If you're not looking for a technical poler then a regular basic Carolina skiff will hold a bazillion lbs of people and gear, float you in nothing whatsoever and cost less than that (nothing whatsoever)  You could customize a very high tower or two very high towers so more than one can fish at the same time and still cost half or less than the skiffs your looking at.
You're not going to have any elitists drooling over how beautiful your skiff is but you might catch more fish than them.


----------



## River (Sep 28, 2008)

or a microdraft though not the cost benefit of carolina skiff
pole in 3-3.5" 
all depends on what exactly you want.


----------



## paint it black (Nov 3, 2007)

> Now, I really like the HPX Micro, my only concern is the weight capacity. I myself weight 160lbs, my dad was 230lbs and that right there already puts us over the max cap with just 2 anglers.



I guess.
But I weigh 220, and two other anglers in the skiff that are probably around 185 and 200 and the boat still floats in spit.


----------



## ColeM (Sep 12, 2009)

Thanks for the info man, I am going to look real hard into the Micro.


----------



## iMacattack (Dec 11, 2006)

Three anglers, large front deck, used, uber shallow... There are some Lostman's available on the used market. It's a large stable platform. Drawback? Can be wet according to some folks. 

Used HB 18' would be a good choice. 

Budget minded but new, Copperhead would be worth a look as to Inshore 16. 

Welcome to the site! I'll have a gin and tonic.

Cheers
Capt. Jan


----------



## skinny_water (Jun 11, 2008)

Yes, Lostmen = Fly fishing machine. And you can get a little wet. But if you want to fish 3 peps with a full load, (24v TM, Gear, 12+gal of gas...blah blah blah), be as stable as a barge, and float in 6" or less the Lostmen is the Cats Meow. There are a couple on the markets now, but will be close to the top of your budget. Check out ECC's forum.

http://www.eastcapecanoes.com/forums/forumdisplay.php/skiffs-sale-39.html

If you are looking for a smaller Lostmen, check out the Inshore 16. Yes it has drop in parts. But with ECC's level of quaility it's far from any thing else like a CS. Because they are a custom shop, if you want more renforcements they can do that for you...all you have to do is ask for it!

-Richard


----------



## deerfly (Mar 10, 2007)

Cole, my name is Eric and I'm a crusty old  bastard that started saltwater fly fishing around 1968 or some where around that time. No hard feelings here, just don't like it when "1 posters" question my common sense, no matter how old "they" are.  
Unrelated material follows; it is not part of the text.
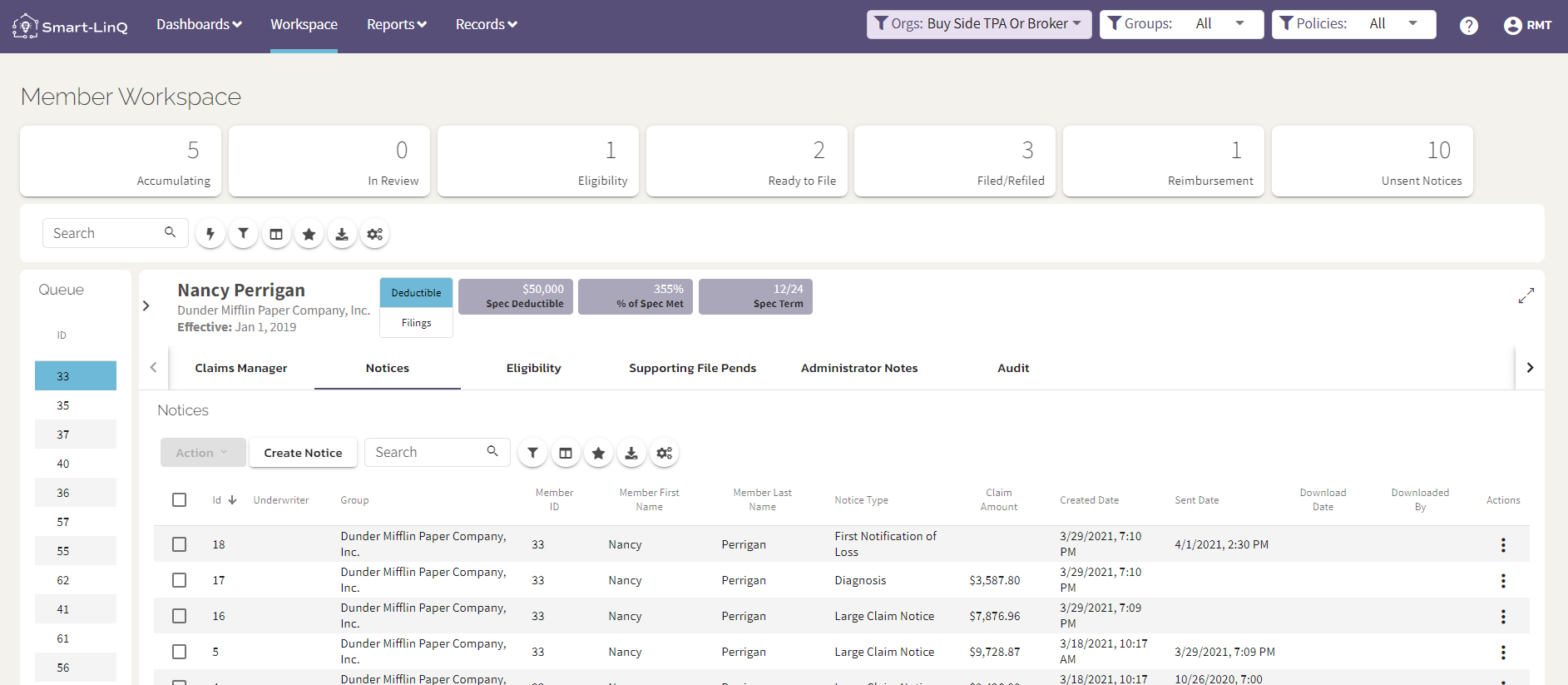
Task: Open the columns icon in Notices toolbar
Action: click(566, 453)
Anyway, I see now though you are leaking out the kind of details I was looking for initially like you and your dad's weight. The numbers you posted plus another angler is starting to add up, especially if the "other" angler is closer to your dad's weight than yours. If so, you're approaching or exceeding 600lbs in people alone. Add in a cooler full of drinks and miscellaneous gear for each guy and you're pushing the limits of most small 16'-ish skiffs, more so if you want to keep the draft low. Maybe the Mitzi 17 is the answer there, I don't because I've never been on or seen one on the water. Hopefully that test ride will work out and you'll have a better idea. 
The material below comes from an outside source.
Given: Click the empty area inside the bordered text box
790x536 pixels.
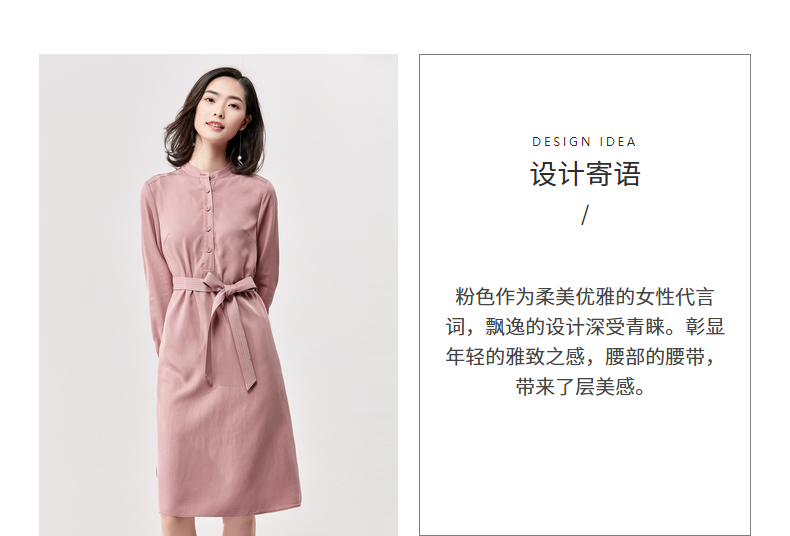Looking at the screenshot, I should tap(584, 463).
When I mentioned the jon boat, it wasn't intended to be a wise crack, it was a "matter of fact" baseline suggestion that would float 3 adults and gear in the 5"-6" draft realm you wanted and could be towed to NY and back with an electric car.  My intentions was much like River coming in with the Carolina Skiff suggestion. A 16' jon boat is spartan for sure, but it'll work and pretty darn good too. I know  because I've used the heck out of them around Flamingo for many years. Plenty of guys running them today. And in your neck of the woods, that aluminum hull will handle the oyster bars better than any gelcoat too. Now that I know you're budget is on the order of $20K though that changes everything and I wouldn't have bothered mentioning the jon boat in the first place. But I didn't know that based on your first post. 

You also said "gased up". Is that 6, 12, 20 gallons or what? Again, you didn't give enough details to get an idea whether a particular sized skiff was or wasn't a good fit. 
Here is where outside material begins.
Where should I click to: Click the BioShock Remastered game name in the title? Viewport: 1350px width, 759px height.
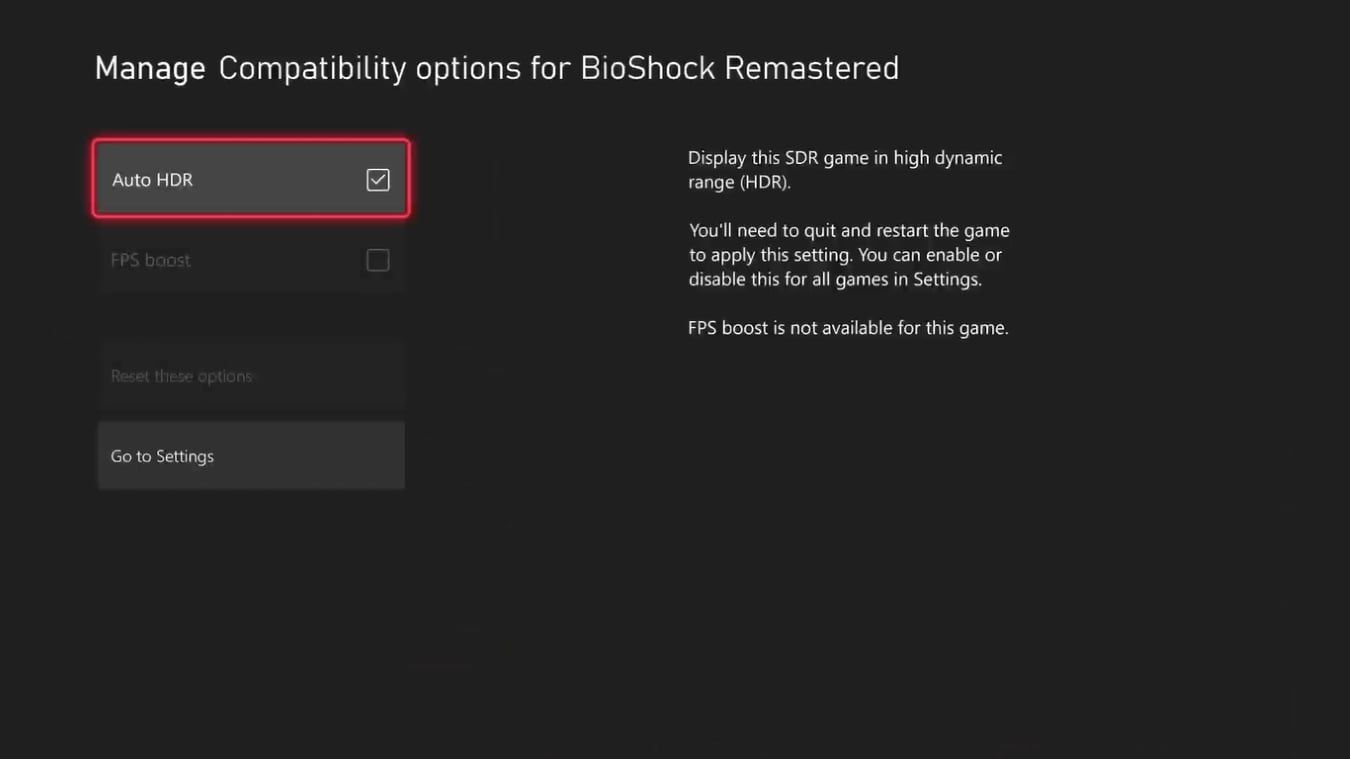pos(739,68)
Right now, based on everything I see here I believe a 17'-18' ft skiff is what you'll need. The Lostman is a nice boat too. I've spent a little "quality" time on one:









Like Jan mentioned the HB 18 is worth a look. I would only add having a look at the venerable HB Whipray 16 as a must see/try too. Depending on whether one pops up or not you should be able to get into one under $15K or maybe less depending on how motivated the seller is. I've spent a lot of time on those and still think its one of the best choices out there.


----------



## Canoeman (Jul 23, 2008)

I have spent a lot of time in this ActionCraft (in the kevlar hull model) and it runs very shallow, rides good in a chop and poles well. Should be available used in your price range.

http://www.actioncraft.com/our-boats/1622-flyfisher/index.shtml


----------



## ColeM (Sep 12, 2009)

Thanks fellas.

Eric, I apologize for getting off on the wrong foot. In the sense, we are just 2 guys addicted to our fishing.


----------



## deerfly (Mar 10, 2007)

> Thanks fellas.
> 
> Eric, I apologize for getting off on the wrong foot. In the sense, we are just 2 guys addicted to our fishing.


Like I said, no hard feelings here and sorry to come back a little too hard myself. 

This is hands down the best small skiff and skinny water fishing site on the internet, period. If you can't find what you're looking for here and in an unbiased format, then it doesn't exist and someone here will have to create the answers for you.


----------